▶ _ZEILEN_:
-------

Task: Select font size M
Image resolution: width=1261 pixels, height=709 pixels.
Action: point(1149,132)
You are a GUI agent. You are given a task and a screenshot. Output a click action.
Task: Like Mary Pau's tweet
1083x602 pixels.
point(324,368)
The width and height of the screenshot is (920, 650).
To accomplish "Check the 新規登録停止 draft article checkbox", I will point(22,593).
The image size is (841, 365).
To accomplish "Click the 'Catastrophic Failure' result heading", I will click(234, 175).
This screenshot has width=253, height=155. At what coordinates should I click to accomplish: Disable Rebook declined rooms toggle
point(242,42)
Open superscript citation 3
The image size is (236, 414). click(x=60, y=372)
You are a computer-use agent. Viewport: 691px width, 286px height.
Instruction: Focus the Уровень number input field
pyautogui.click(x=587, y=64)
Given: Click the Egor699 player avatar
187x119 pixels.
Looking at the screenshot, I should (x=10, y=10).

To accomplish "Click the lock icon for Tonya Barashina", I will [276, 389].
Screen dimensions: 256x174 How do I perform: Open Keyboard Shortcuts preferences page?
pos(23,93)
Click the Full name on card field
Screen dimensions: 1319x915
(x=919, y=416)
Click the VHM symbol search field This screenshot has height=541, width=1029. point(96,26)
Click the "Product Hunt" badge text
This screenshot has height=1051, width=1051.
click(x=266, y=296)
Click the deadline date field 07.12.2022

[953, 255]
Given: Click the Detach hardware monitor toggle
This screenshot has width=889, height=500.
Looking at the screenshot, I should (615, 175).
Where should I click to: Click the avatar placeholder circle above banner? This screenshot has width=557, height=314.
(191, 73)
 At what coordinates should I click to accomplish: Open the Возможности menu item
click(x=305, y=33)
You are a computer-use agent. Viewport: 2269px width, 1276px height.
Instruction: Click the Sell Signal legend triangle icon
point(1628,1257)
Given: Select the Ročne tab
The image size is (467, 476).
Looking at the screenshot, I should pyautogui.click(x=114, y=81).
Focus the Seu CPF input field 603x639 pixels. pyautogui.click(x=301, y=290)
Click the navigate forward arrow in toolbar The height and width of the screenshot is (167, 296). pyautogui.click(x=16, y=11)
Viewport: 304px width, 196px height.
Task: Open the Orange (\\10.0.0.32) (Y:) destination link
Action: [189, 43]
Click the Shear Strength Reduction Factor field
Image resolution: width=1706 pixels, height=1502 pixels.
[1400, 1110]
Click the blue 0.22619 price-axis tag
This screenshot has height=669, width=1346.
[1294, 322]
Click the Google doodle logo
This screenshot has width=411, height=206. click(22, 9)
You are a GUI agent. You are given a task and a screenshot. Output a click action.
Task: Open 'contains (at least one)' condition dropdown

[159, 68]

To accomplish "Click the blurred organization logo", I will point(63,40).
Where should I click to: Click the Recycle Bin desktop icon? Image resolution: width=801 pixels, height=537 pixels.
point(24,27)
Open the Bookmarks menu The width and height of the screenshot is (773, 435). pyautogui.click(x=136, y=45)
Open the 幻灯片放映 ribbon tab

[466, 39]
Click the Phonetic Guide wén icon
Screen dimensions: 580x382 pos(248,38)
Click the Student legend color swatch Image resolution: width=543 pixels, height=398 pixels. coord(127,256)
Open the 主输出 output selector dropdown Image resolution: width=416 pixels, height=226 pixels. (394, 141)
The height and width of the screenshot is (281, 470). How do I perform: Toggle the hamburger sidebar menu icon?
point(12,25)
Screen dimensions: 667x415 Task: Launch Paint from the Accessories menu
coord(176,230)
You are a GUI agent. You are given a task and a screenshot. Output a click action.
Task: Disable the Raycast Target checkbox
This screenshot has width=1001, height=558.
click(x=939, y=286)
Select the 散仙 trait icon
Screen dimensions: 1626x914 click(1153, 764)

-------

▶ _DIE AUFGABE_: Gib alles von der Zeile mit "Click the Student" bis hinunter zur Zeile mit "point(12,25)" unverändert wieder, beide Zeilen eingeschlossen.

▶ _ERGEBNIS_:
Click the Student legend color swatch Image resolution: width=543 pixels, height=398 pixels. coord(127,256)
Open the 主输出 output selector dropdown Image resolution: width=416 pixels, height=226 pixels. (394, 141)
The height and width of the screenshot is (281, 470). How do I perform: Toggle the hamburger sidebar menu icon?
point(12,25)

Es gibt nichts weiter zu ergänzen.